There are generally two ways in which Ontarians pay the premiums for long-term disability insurance. First, they may pay those premiums entirely by themselves. Second, their employer may pay part or all of the premiums. Who paid for the premiums for a long-term disability insurance policy in Ontario makes a difference in whether benefits under that policy are taxable.
When Benefits Are Taxable: Employer-Paid Premiums
Normally, you are taxed on any compensation you receive from your employer, regardless of what form it takes. That includes your wages or salary, of course, but it can also include things like one-time bonuses, lodging, and even employer-provided parking.
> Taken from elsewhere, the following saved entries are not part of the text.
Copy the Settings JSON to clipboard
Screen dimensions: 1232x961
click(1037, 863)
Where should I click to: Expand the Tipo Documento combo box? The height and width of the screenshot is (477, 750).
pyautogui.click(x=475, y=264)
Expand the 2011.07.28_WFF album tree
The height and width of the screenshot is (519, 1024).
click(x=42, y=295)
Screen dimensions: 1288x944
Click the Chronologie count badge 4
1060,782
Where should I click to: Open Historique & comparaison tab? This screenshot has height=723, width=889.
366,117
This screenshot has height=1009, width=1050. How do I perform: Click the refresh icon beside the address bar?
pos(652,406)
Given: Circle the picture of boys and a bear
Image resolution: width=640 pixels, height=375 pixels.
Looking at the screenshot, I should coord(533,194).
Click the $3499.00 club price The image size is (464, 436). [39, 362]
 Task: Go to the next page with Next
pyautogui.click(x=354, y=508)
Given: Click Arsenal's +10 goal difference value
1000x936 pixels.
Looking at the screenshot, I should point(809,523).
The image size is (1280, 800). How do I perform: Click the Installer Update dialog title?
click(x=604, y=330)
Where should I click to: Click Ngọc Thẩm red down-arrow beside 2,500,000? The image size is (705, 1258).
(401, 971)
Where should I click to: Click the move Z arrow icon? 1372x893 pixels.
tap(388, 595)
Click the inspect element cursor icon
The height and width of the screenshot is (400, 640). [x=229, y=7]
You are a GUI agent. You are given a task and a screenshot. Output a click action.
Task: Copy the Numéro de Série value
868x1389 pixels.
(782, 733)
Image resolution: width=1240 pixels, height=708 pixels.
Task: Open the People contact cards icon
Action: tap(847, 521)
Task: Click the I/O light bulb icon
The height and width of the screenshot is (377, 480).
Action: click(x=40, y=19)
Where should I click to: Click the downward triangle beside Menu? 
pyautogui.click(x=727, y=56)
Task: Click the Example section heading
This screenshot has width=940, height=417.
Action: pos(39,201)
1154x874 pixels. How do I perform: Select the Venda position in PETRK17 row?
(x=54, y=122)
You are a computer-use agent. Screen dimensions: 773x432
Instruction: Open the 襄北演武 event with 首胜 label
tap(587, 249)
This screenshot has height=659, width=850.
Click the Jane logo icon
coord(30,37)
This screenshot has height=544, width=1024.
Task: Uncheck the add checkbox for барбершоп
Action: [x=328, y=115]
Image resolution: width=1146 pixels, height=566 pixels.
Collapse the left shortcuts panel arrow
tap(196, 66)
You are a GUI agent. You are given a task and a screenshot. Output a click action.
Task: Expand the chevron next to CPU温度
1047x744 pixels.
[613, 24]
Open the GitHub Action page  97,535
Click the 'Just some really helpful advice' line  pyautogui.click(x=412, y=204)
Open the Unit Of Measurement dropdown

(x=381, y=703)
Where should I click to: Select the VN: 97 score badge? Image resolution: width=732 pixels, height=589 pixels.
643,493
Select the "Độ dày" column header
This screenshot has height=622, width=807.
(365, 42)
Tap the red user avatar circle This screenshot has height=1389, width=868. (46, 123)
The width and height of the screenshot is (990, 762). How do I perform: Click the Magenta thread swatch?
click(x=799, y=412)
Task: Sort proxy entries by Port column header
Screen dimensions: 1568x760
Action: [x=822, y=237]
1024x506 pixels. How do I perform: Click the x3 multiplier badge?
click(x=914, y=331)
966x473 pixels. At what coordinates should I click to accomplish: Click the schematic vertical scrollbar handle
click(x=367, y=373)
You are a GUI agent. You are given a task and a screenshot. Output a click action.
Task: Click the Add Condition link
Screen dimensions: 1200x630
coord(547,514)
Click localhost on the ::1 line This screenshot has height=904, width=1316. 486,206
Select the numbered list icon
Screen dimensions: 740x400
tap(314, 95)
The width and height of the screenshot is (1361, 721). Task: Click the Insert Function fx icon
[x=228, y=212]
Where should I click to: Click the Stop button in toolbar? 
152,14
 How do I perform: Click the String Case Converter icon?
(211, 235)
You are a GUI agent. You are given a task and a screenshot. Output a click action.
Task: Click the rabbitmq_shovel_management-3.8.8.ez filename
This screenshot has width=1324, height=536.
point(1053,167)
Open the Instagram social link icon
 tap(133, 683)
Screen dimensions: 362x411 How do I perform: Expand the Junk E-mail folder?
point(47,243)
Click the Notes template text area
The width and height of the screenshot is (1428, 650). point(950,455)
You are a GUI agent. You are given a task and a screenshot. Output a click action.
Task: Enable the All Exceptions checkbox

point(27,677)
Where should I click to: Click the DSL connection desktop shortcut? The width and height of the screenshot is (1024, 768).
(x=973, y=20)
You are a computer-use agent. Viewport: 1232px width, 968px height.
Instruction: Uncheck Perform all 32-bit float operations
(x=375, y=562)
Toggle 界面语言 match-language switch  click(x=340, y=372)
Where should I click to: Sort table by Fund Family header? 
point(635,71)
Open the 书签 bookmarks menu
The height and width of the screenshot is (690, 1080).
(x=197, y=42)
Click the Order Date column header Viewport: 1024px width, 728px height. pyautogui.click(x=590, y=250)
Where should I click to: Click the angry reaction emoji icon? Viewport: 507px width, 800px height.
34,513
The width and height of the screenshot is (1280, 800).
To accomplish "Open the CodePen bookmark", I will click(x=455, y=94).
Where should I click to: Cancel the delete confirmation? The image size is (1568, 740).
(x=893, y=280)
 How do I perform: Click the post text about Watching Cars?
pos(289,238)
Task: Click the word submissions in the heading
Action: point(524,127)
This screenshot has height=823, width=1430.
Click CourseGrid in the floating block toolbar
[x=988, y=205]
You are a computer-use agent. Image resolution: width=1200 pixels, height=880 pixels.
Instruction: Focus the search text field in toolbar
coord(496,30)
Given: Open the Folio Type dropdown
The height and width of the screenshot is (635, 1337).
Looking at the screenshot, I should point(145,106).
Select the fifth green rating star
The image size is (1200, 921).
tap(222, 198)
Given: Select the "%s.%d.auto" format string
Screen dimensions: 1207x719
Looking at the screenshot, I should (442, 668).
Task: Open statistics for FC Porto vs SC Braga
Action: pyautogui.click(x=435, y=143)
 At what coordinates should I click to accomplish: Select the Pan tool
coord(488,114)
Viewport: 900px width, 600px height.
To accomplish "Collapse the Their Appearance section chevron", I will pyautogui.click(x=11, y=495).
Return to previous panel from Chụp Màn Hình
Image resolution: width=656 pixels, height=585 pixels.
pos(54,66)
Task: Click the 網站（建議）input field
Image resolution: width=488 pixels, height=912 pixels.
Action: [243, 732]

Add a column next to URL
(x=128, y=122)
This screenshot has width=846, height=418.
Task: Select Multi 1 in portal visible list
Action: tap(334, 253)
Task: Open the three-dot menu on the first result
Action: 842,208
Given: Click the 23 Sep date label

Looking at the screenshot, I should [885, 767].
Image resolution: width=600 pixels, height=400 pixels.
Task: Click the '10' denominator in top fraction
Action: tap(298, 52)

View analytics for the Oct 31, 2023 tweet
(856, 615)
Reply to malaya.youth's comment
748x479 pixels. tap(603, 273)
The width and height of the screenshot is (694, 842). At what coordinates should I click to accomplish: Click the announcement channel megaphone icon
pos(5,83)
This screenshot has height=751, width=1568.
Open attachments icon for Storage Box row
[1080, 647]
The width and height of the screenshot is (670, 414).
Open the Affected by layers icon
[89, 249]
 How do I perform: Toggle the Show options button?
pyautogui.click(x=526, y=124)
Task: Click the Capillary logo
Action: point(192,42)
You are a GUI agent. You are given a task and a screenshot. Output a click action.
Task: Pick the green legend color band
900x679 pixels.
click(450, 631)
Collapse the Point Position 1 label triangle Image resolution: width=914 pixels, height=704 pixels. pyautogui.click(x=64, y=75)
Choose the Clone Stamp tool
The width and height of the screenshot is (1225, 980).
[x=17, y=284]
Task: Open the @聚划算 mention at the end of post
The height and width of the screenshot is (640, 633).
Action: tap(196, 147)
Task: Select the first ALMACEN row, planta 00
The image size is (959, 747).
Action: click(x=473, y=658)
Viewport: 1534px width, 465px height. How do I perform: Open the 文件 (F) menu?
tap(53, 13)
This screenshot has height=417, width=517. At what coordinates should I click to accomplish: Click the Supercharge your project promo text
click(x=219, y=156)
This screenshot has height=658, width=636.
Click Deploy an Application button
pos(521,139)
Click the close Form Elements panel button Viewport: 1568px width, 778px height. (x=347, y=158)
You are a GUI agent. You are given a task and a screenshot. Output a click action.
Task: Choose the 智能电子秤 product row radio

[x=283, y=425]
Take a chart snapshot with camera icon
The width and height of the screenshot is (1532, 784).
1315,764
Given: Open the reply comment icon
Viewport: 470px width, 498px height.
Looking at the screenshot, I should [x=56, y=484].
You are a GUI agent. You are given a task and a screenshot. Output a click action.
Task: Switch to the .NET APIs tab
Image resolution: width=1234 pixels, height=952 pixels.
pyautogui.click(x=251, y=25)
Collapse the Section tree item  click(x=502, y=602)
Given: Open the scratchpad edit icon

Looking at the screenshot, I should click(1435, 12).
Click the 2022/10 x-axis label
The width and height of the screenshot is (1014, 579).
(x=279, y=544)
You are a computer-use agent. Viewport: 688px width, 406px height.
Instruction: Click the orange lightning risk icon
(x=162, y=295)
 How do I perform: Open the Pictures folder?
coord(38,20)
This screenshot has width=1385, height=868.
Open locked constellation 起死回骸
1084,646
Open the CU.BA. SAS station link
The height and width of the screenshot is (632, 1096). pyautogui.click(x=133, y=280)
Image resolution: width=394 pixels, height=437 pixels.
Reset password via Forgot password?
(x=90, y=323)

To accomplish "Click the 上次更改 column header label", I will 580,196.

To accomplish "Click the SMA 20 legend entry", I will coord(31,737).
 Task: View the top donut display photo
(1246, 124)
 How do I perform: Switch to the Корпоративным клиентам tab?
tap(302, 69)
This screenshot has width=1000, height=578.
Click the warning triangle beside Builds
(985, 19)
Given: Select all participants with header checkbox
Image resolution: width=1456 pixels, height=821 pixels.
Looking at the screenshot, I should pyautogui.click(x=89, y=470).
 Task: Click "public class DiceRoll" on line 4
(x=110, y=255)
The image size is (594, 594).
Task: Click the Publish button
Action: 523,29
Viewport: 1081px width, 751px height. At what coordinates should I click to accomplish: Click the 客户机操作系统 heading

However, some types of compensation are excluded from your income. Most relevant here, you are not taxed on the amount of premiums paid by your employer to cover you under a group long-term disability insurance policy.
But that exclusion comes with a tradeoff. Although you don’t have to pay taxes on the premiums your employer pays, you will generally have to pay taxes on any benefits you receive under that policy if you become disabled.
When Benefits Are Non-Taxable: Employee-Paid Premiums
The flip side features a similar tradeoff. When you pay the premiums for your own long-term disability insurance, you do so using “after-tax” dollars. In other words, you don’t get to reduce your income tax to account for the amounts you paid for disability insurance.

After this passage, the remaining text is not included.